Revenue sharing secara etimologi berarti bagi hasil/pendapatan[1]. Revenue dalam kamus ekonomi adalah hasil uang yang diterima oleh suatu perusahaan dari penjualan barang-barang dan jasa yang dihasilkannya dari pendapatan penjualan (sales revenue). Berarti juga perhitungan bagi hasil didasarkan kepada total seluruh pendapatan yang diterima sebelum dikurangi dengan biaya-biaya yang telah dikeluarkan untuk memperoleh pendapatan tersebut.

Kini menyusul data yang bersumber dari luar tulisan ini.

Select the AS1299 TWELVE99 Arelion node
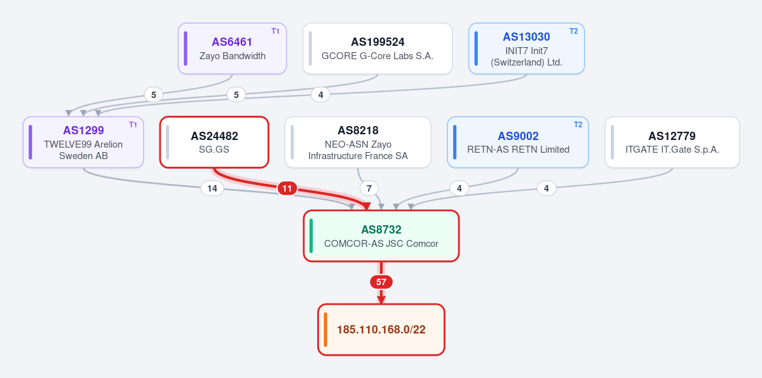[x=83, y=142]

Dalam arti lain revenue berarti besaran yang mengacu pada perkalian antara jumlah output yang dihasilkan dari kegiatan produksi dikalikan dengan harga barang atau jasa dari suatu produksi.

B. Landasan Hukum

Alquran

“… dan sebagian orang-orang yang lain berjalan di muka bumi mencari sebagian karunia Allah…” (QS. Al-Muzammil [73]: 20)

Pendapat Ulama

Imam Syafi’i

Imam syafi’i melarang adanya pengambilan biaya bagi pengelola modal. Pengelola modal tidak berhak mendapatkan biaya atas modal usaha, baik sedang melakukan bepergian dalam menjalankan usaha ataupun tidak. Kecuali jika pihak pemilik modal (sahibul maal) memberikan izin atas itu.

Hukum Positif

FATWA DEWAN SYARI'AH NASIONAL NO: 15/DSN-MUI/IX/2000

“Dilihat dari segi kemaslahatan (al-ashlah), saat ini, pembagian hasil usaha sebaiknya digunakan prinsip Bagi Hasil (Net Revenue Sharing).”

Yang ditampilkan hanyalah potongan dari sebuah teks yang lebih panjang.